→ **Work request**: Repeat the listing below in full and exactly, but without its pictures.

━━━━━ Provided data

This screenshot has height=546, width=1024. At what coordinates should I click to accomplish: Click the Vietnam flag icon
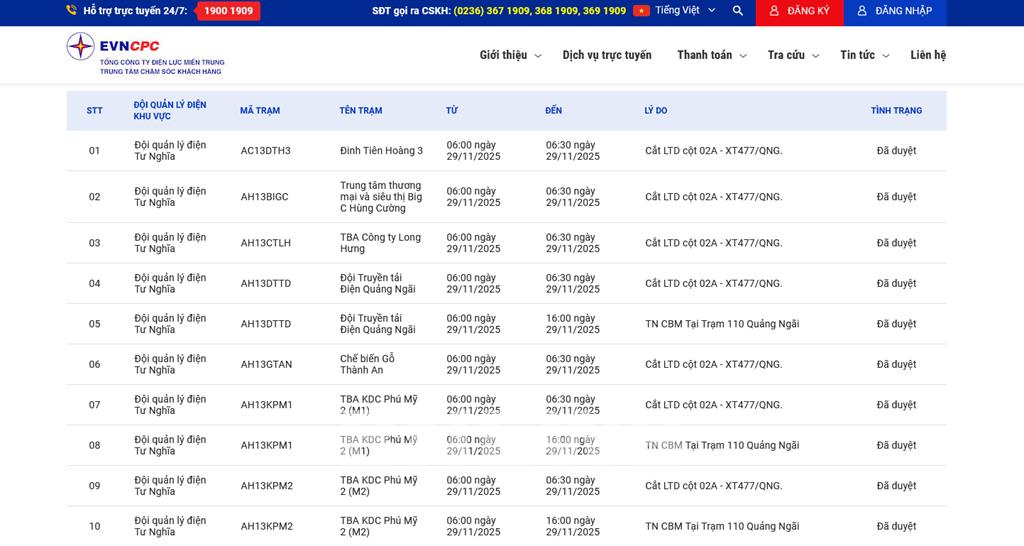coord(641,11)
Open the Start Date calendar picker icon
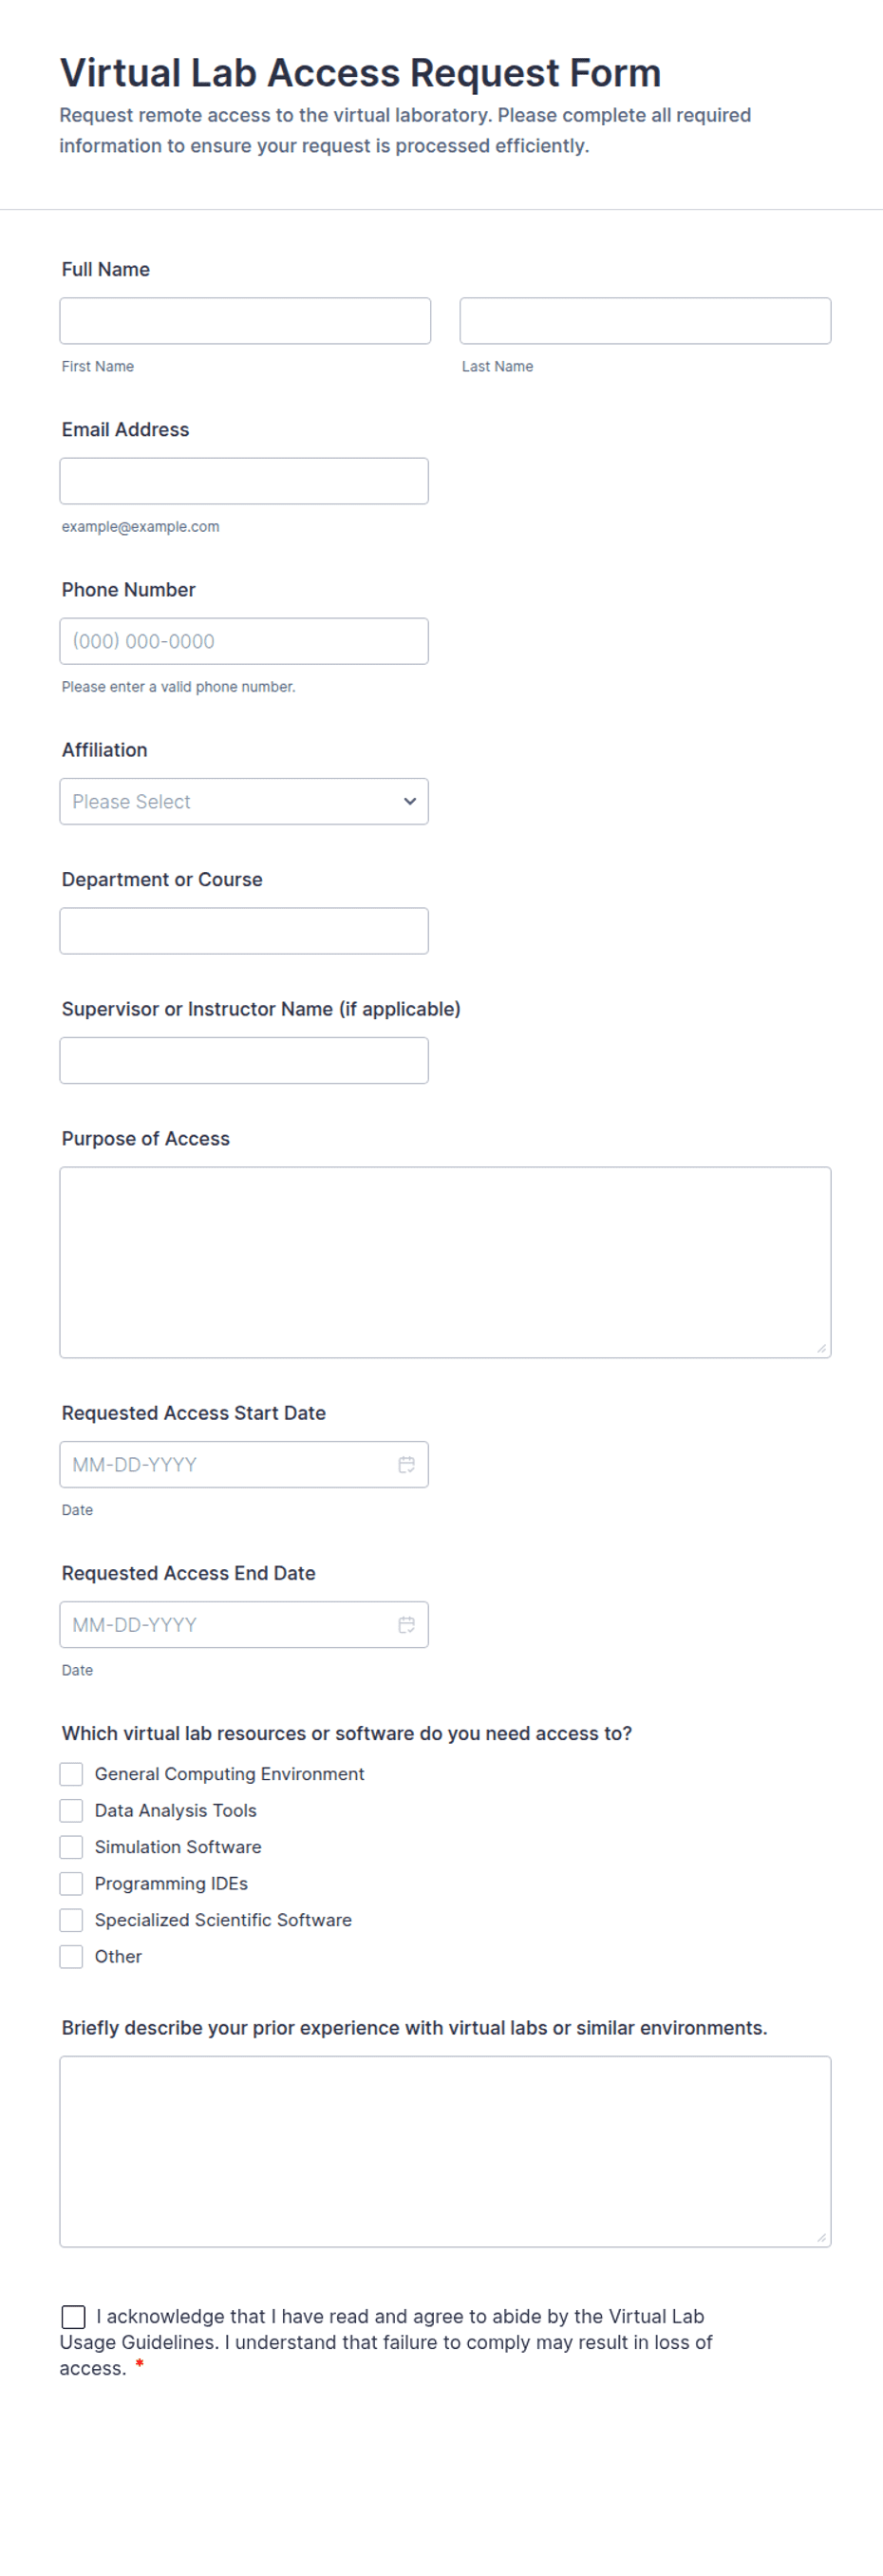883x2576 pixels. 406,1464
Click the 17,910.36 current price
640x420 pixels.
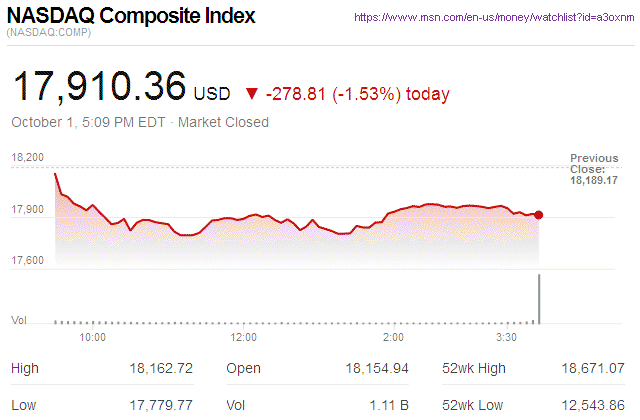(98, 89)
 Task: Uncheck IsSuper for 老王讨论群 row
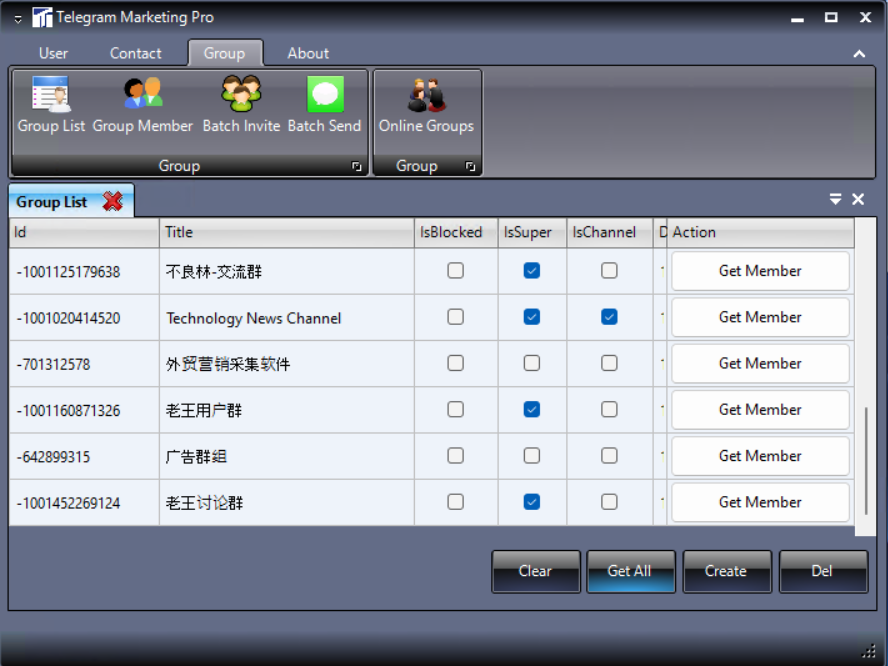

━━━━━━━━━━

→ **Answer section**:
This screenshot has height=546, width=1024. At what coordinates should I click to accomplish: Click the Vietnam flag icon
coord(641,11)
Open the Start Date calendar picker icon
883x2576 pixels. 406,1464
Click the 17,910.36 current price
640x420 pixels.
(98, 89)
 Task: Uncheck IsSuper for 老王讨论群 row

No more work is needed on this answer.